UNITED STATES
                       SECURITIES AND EXCHANGE COMMISSION
                              Washington, DC 20549


                                    FORM 8-K


                                 CURRENT REPORT
                     Pursuant to Section 13 or 15(d) of the
                         Securities Exchange Act of 1934


       Date of Report (Date of earliest event Reported): December 1, 2006

                                  EQUINIX, INC.
     ----------------------------------------------------------------------
             (Exact Name of Registrant as Specified in its Charter)


         Delaware                   000-31293               77-0487526
----------------------------   ------------------   ----------------------------
(State or Other Jurisdiction      (Commission            (I.R.S. Employer
     of Incorporation)            File Number)         Identification Number)


                           301 Velocity Way, 5th Floor
                          Foster City, California 94404
                                 (650) 513-7000
     ----------------------------------------------------------------------
                   (Addresses of principal executive offices)


Check the appropriate box below if the Form 8-K filing is intended to
simultaneously satisfy the filing obligation of the registrant under any of the
following provisions:

[ ] Written communications pursuant to Rule 425 under the Securities Act (17 CFR
    230.425)
[ ] Soliciting material pursuant to Rule 14a-12 under the Exchange Act (17 CFR
    240.14a-12)
[ ] Pre-commencement communications pursuant to Rule 14d-2(b) under the Exchange
    Act (17 CFR 240.14d-2(b))
[ ] Pre-commencement communications pursuant to Rule 13e-4(c) under the Exchange
    Act (17 CFR 240.13e-4(c))





Item 8.01. Other Events

     On December 6, 2006, Equinix, Inc. ("Equinix") announced that the United
States Securities and Exchange Commission has formally notified Equinix that its
investigation of Equinix's stock option granting practices has been terminated
and that no enforcement action has been recommended. A copy of the related press
release is attached hereto as Exhibit 99.1.


Item 9.01. Financial Statements and Exhibits

   (c) Exhibits.

       99.1    Press Release of Equinix, Inc. dated December 6, 2006.

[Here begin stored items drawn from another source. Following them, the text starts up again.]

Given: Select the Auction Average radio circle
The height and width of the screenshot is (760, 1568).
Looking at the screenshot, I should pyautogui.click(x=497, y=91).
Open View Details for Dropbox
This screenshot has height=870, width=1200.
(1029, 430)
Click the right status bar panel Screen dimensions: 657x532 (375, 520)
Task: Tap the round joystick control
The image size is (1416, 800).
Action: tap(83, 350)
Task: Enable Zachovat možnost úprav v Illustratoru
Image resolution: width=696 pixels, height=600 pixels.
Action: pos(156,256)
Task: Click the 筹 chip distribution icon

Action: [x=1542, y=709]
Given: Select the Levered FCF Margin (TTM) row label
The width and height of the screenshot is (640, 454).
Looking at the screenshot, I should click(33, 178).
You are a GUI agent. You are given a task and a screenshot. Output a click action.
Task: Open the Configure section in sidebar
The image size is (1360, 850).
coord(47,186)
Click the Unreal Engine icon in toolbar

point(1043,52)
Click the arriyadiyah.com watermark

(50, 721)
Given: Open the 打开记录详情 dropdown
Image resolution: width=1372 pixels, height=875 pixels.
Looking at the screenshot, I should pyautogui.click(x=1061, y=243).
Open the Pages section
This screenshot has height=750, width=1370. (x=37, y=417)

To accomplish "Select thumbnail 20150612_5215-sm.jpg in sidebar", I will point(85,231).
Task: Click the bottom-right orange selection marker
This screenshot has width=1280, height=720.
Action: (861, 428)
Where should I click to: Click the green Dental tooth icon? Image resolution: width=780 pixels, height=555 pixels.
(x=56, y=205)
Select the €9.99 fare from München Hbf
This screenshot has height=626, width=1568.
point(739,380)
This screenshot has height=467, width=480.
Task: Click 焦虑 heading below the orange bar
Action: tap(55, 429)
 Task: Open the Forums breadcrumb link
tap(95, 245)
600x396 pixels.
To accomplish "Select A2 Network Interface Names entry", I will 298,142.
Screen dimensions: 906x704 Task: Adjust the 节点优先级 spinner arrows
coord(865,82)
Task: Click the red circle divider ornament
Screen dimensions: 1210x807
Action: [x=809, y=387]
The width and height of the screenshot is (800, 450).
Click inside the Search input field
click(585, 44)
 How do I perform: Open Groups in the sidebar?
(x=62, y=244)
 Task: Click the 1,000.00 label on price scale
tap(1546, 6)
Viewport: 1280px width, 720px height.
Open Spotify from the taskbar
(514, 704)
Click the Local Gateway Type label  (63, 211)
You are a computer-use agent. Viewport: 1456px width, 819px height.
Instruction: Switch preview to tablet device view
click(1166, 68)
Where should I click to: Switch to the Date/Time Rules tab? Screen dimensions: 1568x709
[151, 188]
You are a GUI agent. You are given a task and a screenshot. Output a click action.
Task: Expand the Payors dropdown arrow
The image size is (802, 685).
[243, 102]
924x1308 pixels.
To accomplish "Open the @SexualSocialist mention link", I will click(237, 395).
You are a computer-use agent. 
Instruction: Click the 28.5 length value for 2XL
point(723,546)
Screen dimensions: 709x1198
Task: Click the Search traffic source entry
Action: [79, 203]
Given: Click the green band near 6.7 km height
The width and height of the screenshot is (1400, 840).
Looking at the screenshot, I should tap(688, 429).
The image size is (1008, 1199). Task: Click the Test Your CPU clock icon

                                   SIGNATURES


     Pursuant to the requirements of the Securities Exchange Act of 1934, the
Registrant has duly caused this report to be signed on its behalf by the
undersigned hereunto duly authorized.


                                       EQUINIX, INC.


DATE:  December 6, 2006                By:   /s/ BRANDI GALVIN MORANDI
                                           -------------------------------------
                                           Brandi Galvin Morandi
                                           General Counsel





                                  EXHIBIT INDEX


         Exhibit
         Number                    Description
         -------                   -----------

         99.1                      Text of Press Release dated December 6, 2006.